Since the late twentieth century, the relationship between law and the economy has changed significantly. Thinkers like Jones (1988), Leoni (1961) and Maddison (2007) foreshadow how the shift in legislative impacts on market interests; and the relationship between individual choice and those forces.  As the market expands, argues Leoni, determination of freedom and constraint “pivot[s] more and more on legislation.” From a public choice perspective, the social contract has become one of legislative, and most specifically, regulatory interests that in turn foster a futures market based on ideals such as the modification of regulatory standards within trade relationships through market incentives.

Engagement between legislative laws and civil legal practice has increased as the number of regulatory statutes increases based on policy demands by a public that has rapidly changing ideas about technology and its uses, are also incorporated into the rules of contract law, and the parameters of attendant tortfeasor litigation (Calliess, 2007). In the tradition of Lex Mercatoria inroads made with international law comprised of conventions, are ratified completely or partially into national legislation as signatory agreements, and amendments proceed forward on the numerous agendas providing governance to global civil society and its market.

References

Ahnert, T.J. (2005). Encyclopedia of the Enlightenment. Annals of Science 62, 273 -275.
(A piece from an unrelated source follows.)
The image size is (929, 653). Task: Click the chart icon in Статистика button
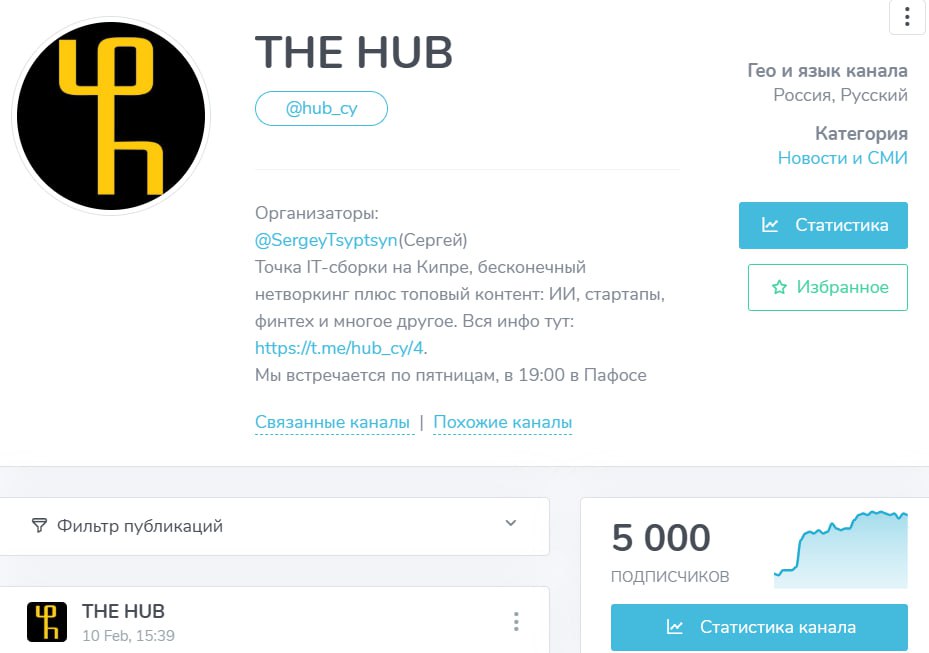(x=770, y=225)
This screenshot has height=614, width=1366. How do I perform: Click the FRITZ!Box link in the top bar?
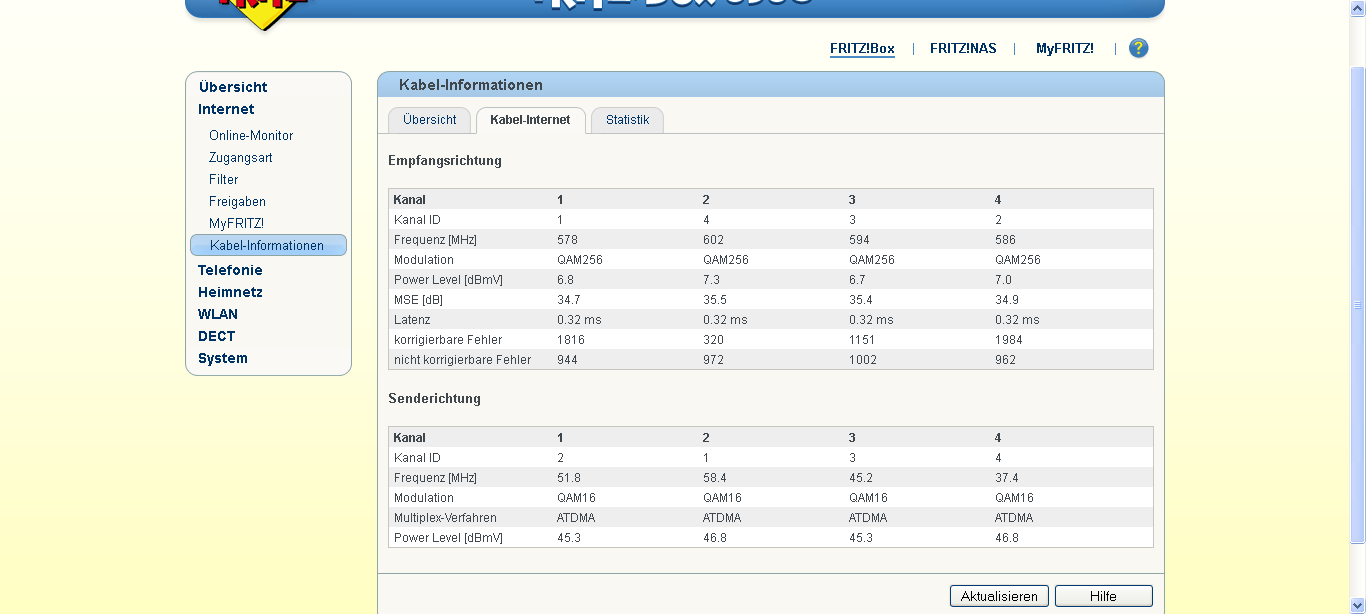pos(862,48)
Calliess, G.P. (2007). The Making of Transnational Contract Law. Indiana Journal of Global Legal Studies, 14 (2), Summer 2007, 469-483. DOI: 10.1353/gls.0.0011

Jones, E.L. (1981). The European Miracle: Environments, Economies and Geopolitics in the History of Europe and Asia. Cambridge, UK: Cambridge University Press.

Leoni, Bruno, (1961). Freedom and the Law. Indianapolis, ID: The Liberty Fund.

Petiti, J.P. (2008). Introduction: Science, Politics, Philosophy and History. Minerva 46, 175-180.

Maddison, A. (2007). Contours of the World Economy 1-2030 AD: Essays in Macro-Economic History. Oxford, UK: Oxford University Press.

Michaels, R. (2007). The True Lex Mercatoria: Law Beyond the State. Indiana Journal of Global Legal Studies, 14, (2), Summer 2007, 447-468. DOI: 10.1353/gls.0.0001

Samuels, W.J., et al. (2003). A Companion to the History of Economic Thought: Blackwell Companions to Contemporary Economics. Malden, UK: Blackwell Publishing Ltd.

Soll, J. (2009). Accounting for Government: Holland and the Rise of Political Economy in Seventeenth-Century Europe. Journal of Interdisciplinary History, 40 (2), Autumn 2009, 215-238.

Withers, C.W.J. (2002). The Social Nature of Map Making in the Scottish Enlightenment, c.1682–c.1832. Imago Mundi 54, 46-66.